At least he had moved on from preserves.

‘But rats? A pack? A plague?’

She imagined tiny feet scraping beneath the kitchen floor.

‘It was a whole city of them down there.’

This, from Andy. And his voice had positively deepened lately. Maybe it had dropped, with his other bits and pieces.

‘Not only a city. A whole race of them. Big ones, small ones, baby ones . . .’

‘The boys had fun, chasing them. But I have to say, Andy, I hope you never touched one of them—’

‘With my boot, only. I tried catching them, but Jesus, they were fast.’

‘Andy—’ Jim remonstrated. And Eileen had to admit, he did give excellent example.

‘What?’

‘Jesus has nothing to do with rats.’

‘No?’

‘And I know we don’t go to mass, but there are people who do.’

‘Oh. I see.’

‘Good. So, back to the rats.’

‘Each time a tree came down, they swarmed out—’

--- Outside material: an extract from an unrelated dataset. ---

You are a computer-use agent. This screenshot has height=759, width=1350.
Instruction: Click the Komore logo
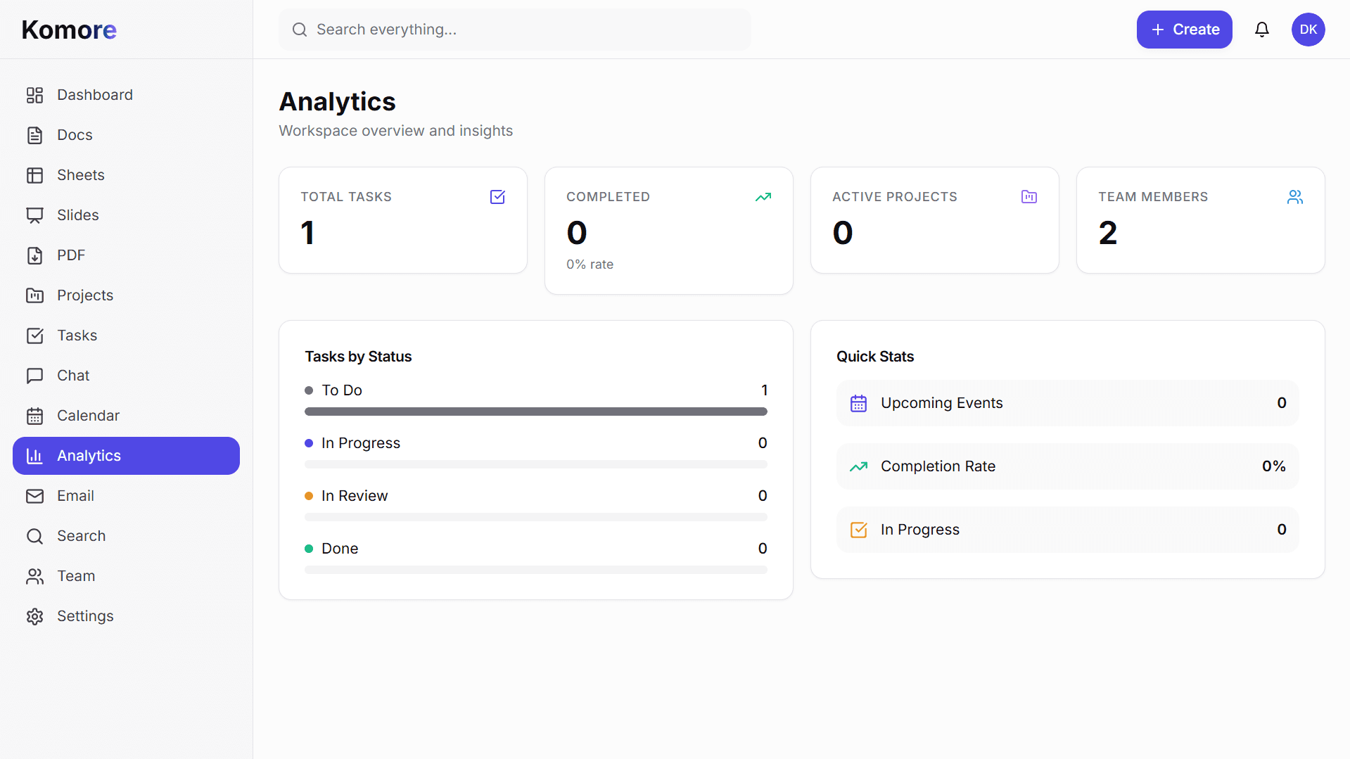(68, 30)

‘Maybe that’s it,’ Jim enthused. ‘A swarm of rats. We can check when we get back.’

‘Check?’

‘In the OED.’

‘What’s that?’

‘Come on, son, you know what that is. Porcupine, portcullis, Portumna. The Oxford English Dictionary.’

And Eileen bit her lip as she walked. She hoped Andy’s appetite for reading wouldn’t sink and lose itself in this adolescent swamp, which she knew, instinctively, was approaching.

The swim, when they arrived at the shelter, was uneventful. She didn’t have to worry about Andy in the men’s since she could hear his father huffing and puffing his way through his ritual of disrobing. And when Andy emerged, skinny and light-footed, with the baggy swimming trunks she had bought for him in TK Maxx, she marvelled once more at how this element had entered her life. He had an elegance all of his own; he stood, ankle-deep in the water, with his free foot touching his knee, like a thin stork. And he sank that magical body slowly, the way he always had, one or two intakes of breath, then a rush of rapid strokes that took him far out into the centre of the bay. It was all she could do to keep up with him. But she did manage it, and soon they were both treading water, their backs to the great dockland derricks behind, their faces towards the string of cement shelters, where Jim was only now making his way into the water.

She turned, looked at her son’s sleek head disappearing like a seal beneath the waves, and thought she should do her utmost to treasure moments like this. The more the boy grows into adulthood, the rarer they become.